Given the applicable statute of limitations, we generally are subject to audit by the Internal Revenue Service (“IRS”) for the year ended December 31, 2014 and subsequent years. The statute of limitations may vary in the states in which we own properties or conduct business. We do not expect to be subject to audit by state taxing authorities for any year prior to the year ended December 31, 2011. We are also subject to audit by the Canada Revenue Agency and provincial authorities generally for periods subsequent to May 2012 related to entities acquired or formed in connection with acquisitions, and by the U.K.’s HM Revenue & Customs for periods subsequent to August 2012 related to entities acquired or formed in connection with acquisitions.

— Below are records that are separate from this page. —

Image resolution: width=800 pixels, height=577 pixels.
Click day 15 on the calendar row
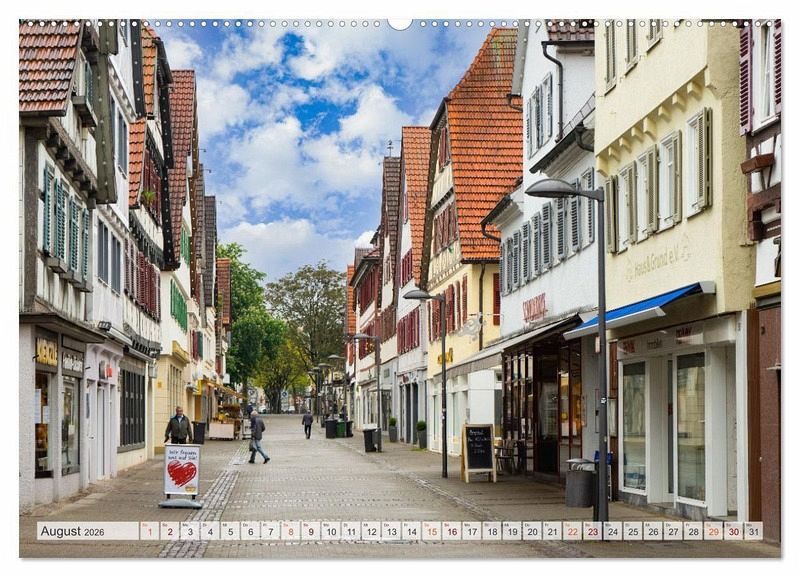431,531
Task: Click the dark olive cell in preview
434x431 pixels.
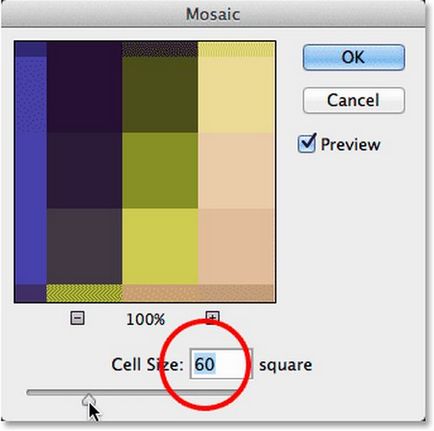Action: pos(160,95)
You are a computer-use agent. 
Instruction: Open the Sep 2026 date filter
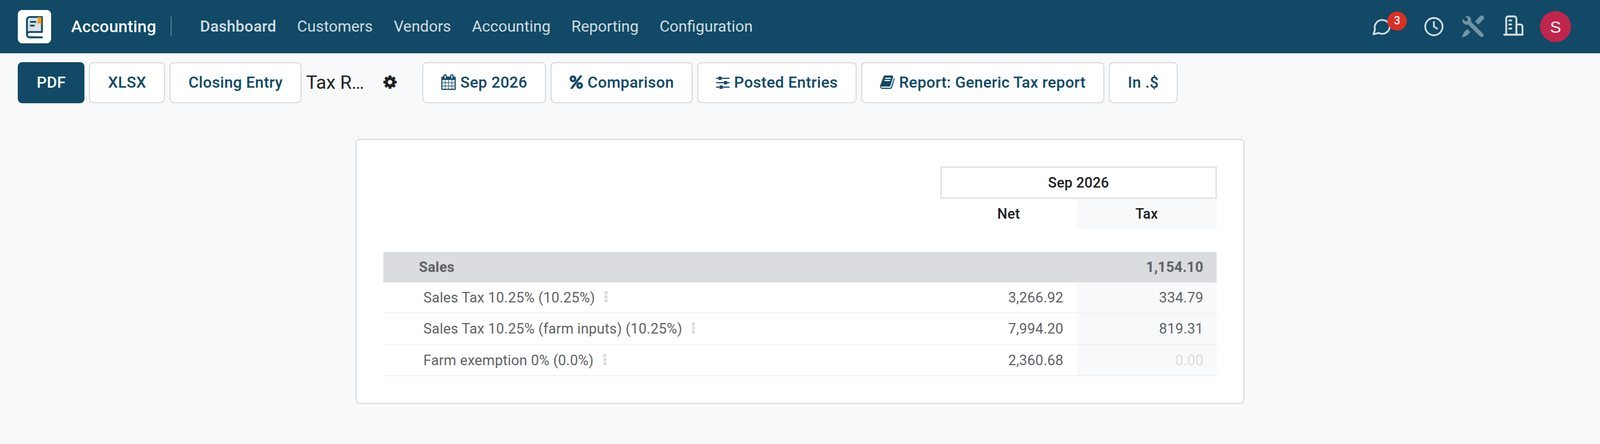484,82
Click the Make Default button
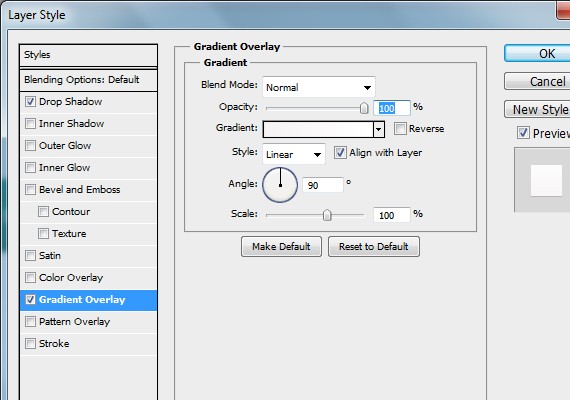The width and height of the screenshot is (570, 400). [x=281, y=247]
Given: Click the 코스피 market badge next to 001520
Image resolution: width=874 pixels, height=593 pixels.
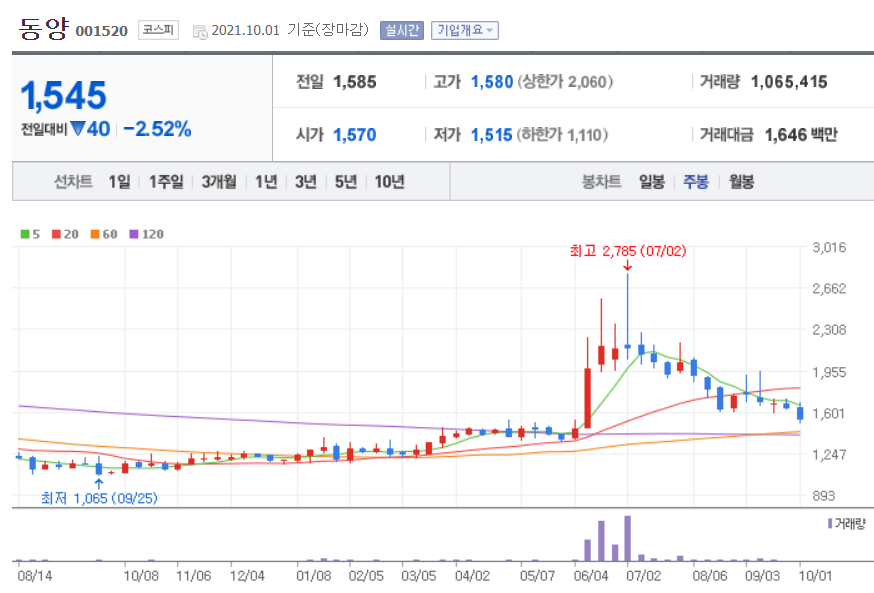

At December 31, 2017, we had a net operating loss (“NOL”) carryforward related to the REIT of $448,475,000. Due to our uncertainty regarding the realization of certain deferred tax assets, we have not recorded a deferred tax asset related to NOLs generated by the REIT. These amounts can be used to offset future taxable income (and/or taxable income for prior years if an audit determines that tax is owed), if any. The REIT will be entitled to utilize NOLs and tax credit carryforwards only to the extent that REIT taxable income exceeds our deduction for dividends paid. The NOL carryforwards generated through December 31, 2017 will expire through 2036. Beginning with tax years after December 31, 2017, the Tax Cuts and Jobs Act (“Tax Act”) eliminates the carryback period, limits the NOLs to 80% of taxable income and replaces the 20-year carryforward period with an indefinite carryforward period.

At December 31, 2017 and 2016, we had an NOL carryforward related to Canadian entities of $134,552,000, and $104,988,000, respectively. These Canadian losses have a 20-year carryforward period. At December 31, 2017 and 2016, we had an NOL carryforward related to U.K. entities of $183,712,000 and $158,156,000, respectively. These U.K. losses do not have a finite carryforward period.

We did not identify items for which the income tax effects of the Tax Act have not been completed and a reasonable estimate could not be determined as of December 31, 2017. Our analysis of the Tax Act may be impacted by any corrective legislation and any guidance provided by the U.S. Treasury, the IRS or by the General Explanation of the Tax Act, which is under preparation by the Staff of the Congressional Joint Committee on Taxation. Based on the Tax Act as enacted, we do not believe there will be further material impacts to the consolidated financial statements related to the other Tax Act provisions but cannot assure you as to the outcome of this matter.